● Membutuhkan genom referensi.
● DNA Lambda ditambahkan untuk memantau efisiensi konversi bisulfit.
● Urutan pada Illumina NovaSeq.
●Standar Emas untuk Penelitian Metilasi DNA: Teknologi pemrosesan konversi metilasi yang matang ini memiliki akurasi tinggi dan reproduktifitas yang baik.
●Cakupan Luas dan Resolusi Basis Tunggal:deteksi situs metilasi pada tingkat genom yang luas.
●Platform Lengkap:memberikan layanan terbaik terpadu mulai dari pemrosesan sampel, pembangunan perpustakaan, pengurutan hingga analisis bioinformatika.
●Keahlian yang Luas: dengan keberhasilan proyek pengurutan WGBS pada beragam spesies, BMKGENE menghadirkan pengalaman lebih dari satu dekade, tim analisis yang sangat terampil, konten komprehensif, dan dukungan pasca-penjualan yang sangat baik.
●Kemungkinan untuk Bergabung dengan Analisis Transkriptomik: memungkinkan analisis terintegrasi WGBS dengan data omics lain seperti RNA-seq.
Perpustakaan | Strategi Pengurutan | Keluaran data yang direkomendasikan | Kontrol kualitas |
Diolah dengan bisulfit | Menerangi PE150 | kedalaman 30x | Q30 ≥ 85% Konversi bisulfit > 99% |
Konsentrasi (ng/µL) | Jumlah total (µg) | Persyaratan tambahan | |
DNA genom | ≥ 5 | ≥ 400ng | Degradasi atau kontaminasi terbatas |
Termasuk analisis berikut:
● Kontrol kualitas pengurutan mentah;
● Memetakan genom referensi;
● Deteksi basa termetilasi 5mC;
● Analisis distribusi dan anotasi metilasi;
● Analisis Daerah Metilasi Diferensial (DMR);
● Anotasi fungsional gen yang terkait dengan DMR.

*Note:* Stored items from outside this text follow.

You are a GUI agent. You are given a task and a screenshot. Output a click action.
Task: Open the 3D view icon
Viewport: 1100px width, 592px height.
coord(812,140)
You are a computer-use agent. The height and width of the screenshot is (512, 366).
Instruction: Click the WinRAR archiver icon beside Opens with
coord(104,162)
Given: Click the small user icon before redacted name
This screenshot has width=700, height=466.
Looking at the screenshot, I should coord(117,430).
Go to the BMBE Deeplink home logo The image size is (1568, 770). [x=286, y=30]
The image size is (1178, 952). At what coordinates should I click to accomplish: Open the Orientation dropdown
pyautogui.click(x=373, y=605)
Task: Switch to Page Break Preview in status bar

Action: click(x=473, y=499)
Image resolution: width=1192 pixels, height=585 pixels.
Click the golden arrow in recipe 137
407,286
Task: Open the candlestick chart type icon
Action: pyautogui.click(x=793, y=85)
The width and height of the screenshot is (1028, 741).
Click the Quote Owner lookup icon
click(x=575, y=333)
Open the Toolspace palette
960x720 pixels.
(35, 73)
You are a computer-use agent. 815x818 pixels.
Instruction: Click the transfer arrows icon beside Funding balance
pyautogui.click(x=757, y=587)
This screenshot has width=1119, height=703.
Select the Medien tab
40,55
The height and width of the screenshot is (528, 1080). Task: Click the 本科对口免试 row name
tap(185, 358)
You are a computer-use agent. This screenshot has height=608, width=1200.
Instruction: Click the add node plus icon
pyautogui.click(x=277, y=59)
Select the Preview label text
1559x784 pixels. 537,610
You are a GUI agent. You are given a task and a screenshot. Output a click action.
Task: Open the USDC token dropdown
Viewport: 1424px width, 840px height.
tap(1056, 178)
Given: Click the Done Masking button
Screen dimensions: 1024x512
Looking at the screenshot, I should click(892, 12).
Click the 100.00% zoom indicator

Deteksi metilasi 5mC: jenis situs termetilasi
Peta metilasi. Distribusi genom metilasi 5mC
Anotasi daerah yang sangat termetilasi
Daerah yang Dimetilasi Secara Diferensial: gen terkait
Daerah yang Dimetilasi Secara Diferensial: anotasi gen terkait (Ontologi Gen)
Jelajahi kemajuan penelitian yang difasilitasi oleh layanan pengurutan bisulfit seluruh genom BMKGene melalui koleksi publikasi yang dikurasi.
Penggemar, Y. dkk. (2020) 'Analisis profil metilasi DNA selama pengembangan otot rangka domba menggunakan pengurutan bisulfit seluruh genom',Genomik BMC, 21(1), hlm.1–15. doi: 10.1186/S12864-020-6751-5.
Zhao, X. dkk. (2022) 'Gangguan metilasi asam deoksiribonukleat baru pada pekerja yang terpapar vinil klorida',Toksikologi dan Kesehatan Industri, 38(7), hlm.377–388. doi: 10.1177/07482337221098600
Zuo, J. dkk. (2020) 'Hubungan antara metilasi genom, kadar RNA non-coding, mRNA dan metabolit dalam pematangan buah tomat',Jurnal Tumbuhan, 103(3), hlm.980–994. doi: 10.1111/TPJ.14778.